Témoignage sur la vérification de la nationalité congolaise en vue de l’enrôlement aux scrutins de 2023

La carte d’électeur délivrée à Mayoyo B. TipoTipo

Au cours de cette année 2023, je compte retourner pour la première fois à Kinshasa après mon départ pour l’Europe en 1991 dans le cadre des études postuniversitaires. Sachant qu’au Congo la carte d’électeur sert de carte d’identité depuis 2006, je me rends dans une ville congolaise frontalière du pays où j’exerce ma profession pour me faire enrôler.

A l’entrée de mon pays, je suis témoin d’une manœuvre qui incite à la réflexion. Deux jeunes hommes aux allures de représentants de futurs candidats aux législatives accueillent ce qui semble être des membres de famille vivant de l’autre côté de la frontière afin de les guider à remplir les formalités d’usage au Bureau de la DGM et les accompagner aux bureaux d’enrôlement.

Parmi eux, plusieurs personnes, surtout des jeunes, ne disposent d’aucune pièce d’identité autre que le Jeton de visite frontalière. Sortie, délivré, sur simple déclaration verbale et moyennant paiement d’une modique somme d’argent, par les services d’immigration du pays voisin. Sur ce Jeton, on peut lire les informations suivantes: Nom et prénoms, Nationalité, Sexe, Destination, Motif. Il y a également un NB: « Valable de 07h00 à 16h00. A retourner après usage ».

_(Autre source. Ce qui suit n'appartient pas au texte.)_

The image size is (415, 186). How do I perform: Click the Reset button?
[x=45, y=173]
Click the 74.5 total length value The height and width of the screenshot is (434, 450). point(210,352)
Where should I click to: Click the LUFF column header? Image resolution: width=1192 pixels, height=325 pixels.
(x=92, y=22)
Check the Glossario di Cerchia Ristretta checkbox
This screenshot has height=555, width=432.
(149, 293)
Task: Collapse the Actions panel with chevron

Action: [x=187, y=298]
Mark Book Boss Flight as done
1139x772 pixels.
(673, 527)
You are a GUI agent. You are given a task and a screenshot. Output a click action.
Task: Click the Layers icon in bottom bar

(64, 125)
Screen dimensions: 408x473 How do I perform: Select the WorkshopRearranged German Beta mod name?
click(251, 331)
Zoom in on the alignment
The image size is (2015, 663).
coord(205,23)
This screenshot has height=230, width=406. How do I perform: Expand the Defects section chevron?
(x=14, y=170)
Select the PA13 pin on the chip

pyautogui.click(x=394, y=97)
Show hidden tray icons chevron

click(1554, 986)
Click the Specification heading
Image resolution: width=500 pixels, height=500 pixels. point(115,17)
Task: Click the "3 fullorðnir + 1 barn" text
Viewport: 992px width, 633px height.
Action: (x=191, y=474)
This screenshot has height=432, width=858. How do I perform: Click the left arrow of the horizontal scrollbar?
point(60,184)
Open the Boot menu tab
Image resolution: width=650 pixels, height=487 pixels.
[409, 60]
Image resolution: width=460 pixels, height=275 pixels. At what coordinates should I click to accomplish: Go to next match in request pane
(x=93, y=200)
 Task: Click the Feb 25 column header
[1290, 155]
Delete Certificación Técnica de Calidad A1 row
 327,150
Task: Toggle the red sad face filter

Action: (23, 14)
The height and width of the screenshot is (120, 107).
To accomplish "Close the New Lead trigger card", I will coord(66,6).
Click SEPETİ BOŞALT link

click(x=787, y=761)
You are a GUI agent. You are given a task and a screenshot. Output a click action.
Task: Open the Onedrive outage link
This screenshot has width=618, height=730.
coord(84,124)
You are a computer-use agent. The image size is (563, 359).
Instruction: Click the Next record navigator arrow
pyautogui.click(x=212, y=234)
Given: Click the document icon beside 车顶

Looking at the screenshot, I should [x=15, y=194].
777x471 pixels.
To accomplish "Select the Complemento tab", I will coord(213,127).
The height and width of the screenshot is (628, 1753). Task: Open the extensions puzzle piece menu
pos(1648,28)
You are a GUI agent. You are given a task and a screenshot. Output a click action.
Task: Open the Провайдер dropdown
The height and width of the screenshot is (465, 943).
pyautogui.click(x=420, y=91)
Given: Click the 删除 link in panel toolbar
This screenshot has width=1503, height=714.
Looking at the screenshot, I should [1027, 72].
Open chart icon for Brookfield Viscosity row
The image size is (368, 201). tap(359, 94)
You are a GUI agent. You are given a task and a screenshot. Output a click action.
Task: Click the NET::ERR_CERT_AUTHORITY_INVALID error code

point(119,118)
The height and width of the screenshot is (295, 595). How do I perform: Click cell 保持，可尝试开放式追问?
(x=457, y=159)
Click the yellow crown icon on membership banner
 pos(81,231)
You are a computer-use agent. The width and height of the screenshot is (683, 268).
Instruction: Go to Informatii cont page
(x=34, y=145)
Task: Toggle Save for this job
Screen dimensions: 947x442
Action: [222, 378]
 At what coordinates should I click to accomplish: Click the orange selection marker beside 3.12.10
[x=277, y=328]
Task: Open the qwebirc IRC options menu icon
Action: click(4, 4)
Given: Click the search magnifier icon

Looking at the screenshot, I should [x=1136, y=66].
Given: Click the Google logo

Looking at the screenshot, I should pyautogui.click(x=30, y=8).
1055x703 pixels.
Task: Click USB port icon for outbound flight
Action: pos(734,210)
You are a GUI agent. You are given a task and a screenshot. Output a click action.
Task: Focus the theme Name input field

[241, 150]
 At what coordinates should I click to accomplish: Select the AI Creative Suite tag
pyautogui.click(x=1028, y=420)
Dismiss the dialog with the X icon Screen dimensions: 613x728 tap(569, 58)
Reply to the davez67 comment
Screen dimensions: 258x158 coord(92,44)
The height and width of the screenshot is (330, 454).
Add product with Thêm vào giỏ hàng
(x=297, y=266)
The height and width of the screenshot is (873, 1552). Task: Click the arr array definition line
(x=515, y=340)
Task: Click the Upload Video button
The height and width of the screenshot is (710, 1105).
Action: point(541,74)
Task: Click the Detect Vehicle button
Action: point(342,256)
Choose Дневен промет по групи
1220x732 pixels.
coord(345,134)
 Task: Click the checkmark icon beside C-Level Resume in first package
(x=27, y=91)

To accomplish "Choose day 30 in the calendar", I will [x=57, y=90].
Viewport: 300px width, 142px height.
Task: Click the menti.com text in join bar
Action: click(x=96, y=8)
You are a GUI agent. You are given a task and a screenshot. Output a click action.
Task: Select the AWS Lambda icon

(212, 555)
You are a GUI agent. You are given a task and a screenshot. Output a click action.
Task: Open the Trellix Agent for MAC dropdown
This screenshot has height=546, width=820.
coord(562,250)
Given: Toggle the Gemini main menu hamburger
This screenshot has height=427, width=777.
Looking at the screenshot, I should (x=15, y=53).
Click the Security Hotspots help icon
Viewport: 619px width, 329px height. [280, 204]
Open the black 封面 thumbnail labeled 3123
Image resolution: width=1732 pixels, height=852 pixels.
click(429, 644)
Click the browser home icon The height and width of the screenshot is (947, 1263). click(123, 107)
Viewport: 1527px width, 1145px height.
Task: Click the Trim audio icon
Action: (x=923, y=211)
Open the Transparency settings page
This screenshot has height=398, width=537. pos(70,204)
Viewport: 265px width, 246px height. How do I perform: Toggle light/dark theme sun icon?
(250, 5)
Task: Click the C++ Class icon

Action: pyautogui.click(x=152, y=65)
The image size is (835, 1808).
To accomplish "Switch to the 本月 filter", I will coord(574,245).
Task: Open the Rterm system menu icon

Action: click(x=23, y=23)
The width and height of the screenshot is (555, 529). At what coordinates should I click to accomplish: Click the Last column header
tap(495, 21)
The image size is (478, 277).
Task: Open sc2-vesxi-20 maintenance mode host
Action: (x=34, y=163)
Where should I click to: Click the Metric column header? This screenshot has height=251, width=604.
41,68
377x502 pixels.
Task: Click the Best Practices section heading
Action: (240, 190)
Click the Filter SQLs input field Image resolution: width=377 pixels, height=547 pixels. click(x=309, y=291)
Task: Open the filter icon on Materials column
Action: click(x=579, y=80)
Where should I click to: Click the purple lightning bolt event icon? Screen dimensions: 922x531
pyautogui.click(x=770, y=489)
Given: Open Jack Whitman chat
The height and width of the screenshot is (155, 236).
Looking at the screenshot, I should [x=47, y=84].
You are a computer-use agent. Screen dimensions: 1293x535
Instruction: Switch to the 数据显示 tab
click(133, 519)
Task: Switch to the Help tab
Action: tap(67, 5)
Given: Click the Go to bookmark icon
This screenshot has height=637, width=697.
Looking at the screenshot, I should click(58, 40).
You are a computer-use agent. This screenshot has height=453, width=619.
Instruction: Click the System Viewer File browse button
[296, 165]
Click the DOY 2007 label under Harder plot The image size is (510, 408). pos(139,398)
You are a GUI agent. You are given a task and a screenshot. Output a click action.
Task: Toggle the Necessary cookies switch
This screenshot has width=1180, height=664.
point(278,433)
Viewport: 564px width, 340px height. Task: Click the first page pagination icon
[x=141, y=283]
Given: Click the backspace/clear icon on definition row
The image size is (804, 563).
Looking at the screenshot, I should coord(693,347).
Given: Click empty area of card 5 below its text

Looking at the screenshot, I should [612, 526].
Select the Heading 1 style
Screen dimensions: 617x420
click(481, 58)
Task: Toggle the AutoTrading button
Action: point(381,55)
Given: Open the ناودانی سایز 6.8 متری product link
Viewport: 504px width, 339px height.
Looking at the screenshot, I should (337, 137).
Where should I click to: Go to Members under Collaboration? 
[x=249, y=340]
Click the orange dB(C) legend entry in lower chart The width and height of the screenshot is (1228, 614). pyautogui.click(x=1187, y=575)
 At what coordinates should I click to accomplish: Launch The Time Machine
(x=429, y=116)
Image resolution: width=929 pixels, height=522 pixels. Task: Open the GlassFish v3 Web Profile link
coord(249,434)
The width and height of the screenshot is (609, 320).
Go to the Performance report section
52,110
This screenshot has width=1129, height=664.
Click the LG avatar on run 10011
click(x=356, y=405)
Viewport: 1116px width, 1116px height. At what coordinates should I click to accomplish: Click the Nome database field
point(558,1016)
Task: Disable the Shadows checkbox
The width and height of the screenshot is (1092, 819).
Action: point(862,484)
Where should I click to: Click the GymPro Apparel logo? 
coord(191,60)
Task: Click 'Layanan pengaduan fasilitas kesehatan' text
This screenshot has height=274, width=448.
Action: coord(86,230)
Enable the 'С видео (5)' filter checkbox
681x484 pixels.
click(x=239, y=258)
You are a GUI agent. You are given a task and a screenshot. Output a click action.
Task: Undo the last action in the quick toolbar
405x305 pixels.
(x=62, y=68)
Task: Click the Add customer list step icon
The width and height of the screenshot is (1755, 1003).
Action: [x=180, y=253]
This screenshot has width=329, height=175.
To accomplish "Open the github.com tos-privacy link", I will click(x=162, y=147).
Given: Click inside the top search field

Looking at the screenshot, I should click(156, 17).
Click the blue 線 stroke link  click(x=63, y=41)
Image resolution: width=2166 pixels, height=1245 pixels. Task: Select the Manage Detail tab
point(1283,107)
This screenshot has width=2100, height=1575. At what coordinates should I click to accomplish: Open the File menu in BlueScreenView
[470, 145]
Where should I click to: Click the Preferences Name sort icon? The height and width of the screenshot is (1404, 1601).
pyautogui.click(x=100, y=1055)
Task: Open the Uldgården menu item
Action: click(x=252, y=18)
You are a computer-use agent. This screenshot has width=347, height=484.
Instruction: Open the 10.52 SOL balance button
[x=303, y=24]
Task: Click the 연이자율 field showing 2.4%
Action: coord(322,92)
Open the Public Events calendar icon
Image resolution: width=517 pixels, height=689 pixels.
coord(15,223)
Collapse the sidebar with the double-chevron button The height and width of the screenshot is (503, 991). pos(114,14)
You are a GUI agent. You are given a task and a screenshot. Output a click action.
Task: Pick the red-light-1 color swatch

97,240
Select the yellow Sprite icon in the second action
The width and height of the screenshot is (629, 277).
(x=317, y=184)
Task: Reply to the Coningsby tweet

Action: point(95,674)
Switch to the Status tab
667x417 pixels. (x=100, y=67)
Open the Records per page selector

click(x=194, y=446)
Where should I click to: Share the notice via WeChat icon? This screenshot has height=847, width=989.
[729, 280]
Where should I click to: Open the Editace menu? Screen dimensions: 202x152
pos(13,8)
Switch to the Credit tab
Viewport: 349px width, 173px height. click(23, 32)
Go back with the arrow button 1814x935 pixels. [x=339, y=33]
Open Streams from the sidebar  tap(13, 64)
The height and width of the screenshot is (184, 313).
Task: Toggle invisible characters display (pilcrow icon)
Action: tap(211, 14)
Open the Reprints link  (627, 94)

Une discussion s’engage entre des agents de la DGM et ces membres de famille. Pour la DGM, l’une des femmes dans le groupe est Congolaise. Mais ce qui semble être ses nombreux jeunes enfants ne le sont pas. Pourquoi? Parce que la femme est mariée à un homme du pays voisin. Pour cette raison, ses « enfants » sont des étrangers portant la nationalité de leur père. Par ailleurs, constate un agent de la DGM, les enfants ne parlent aucune langue congolaise. L’un des deux représentants rétorque que les enfants ont la double nationalité. Un autre agent de la DGM lui répond que le Congo ne reconnaît pas la double nationalité. Le représentant revient à la charge. Les enfants sont majeurs. Ils ont le droit de choisir leur nationalité. Une fois servi, je laisse la discussion se poursuivre et saute sur un wewa pour le bureau d’enrôlement le plus proche.

En vingt minutes, la procédure d’enrôlement est bouclée pour moi. En sortant, je tombe sur le représentant qui a sans doute obtenu gain de cause parce qu’il remplit les formalités pour son petit groupe. Sur la Fiche d’identification de l’électeur/CENI-ONIP, il y a entre autres informations son Origine (Province, Territoire/Ville, Commune/ Secteur/Chefferie, Groupement, Village).

Le problème, c’est que l’agent électoral qui note toutes les données sur la fiche ne dispose d’aucun moyen de les vérifier. Voilà donc la nationalité congolaise pour laquelle politiques et intellectuels donnent de la voix pour la défendre à Kinshasa alors même que l’Etat congolais ne dispose d’aucun outil pour la vérifier et la défendre.

Ici, nous sommes au Nord-Ouest du pays où les enjeux de nationalité sont presque nuls. Qu’en serait-il à l’Est du pays où les enjeux de nationalité déchirent le tissu social depuis un peu plus de deux décennies? Poser cette question revient à attirer l’attention des Congolais sur le travail titanesque qui les attend. Le Congo est un simulacre d’Etat et l’Etat congolais reste à construire.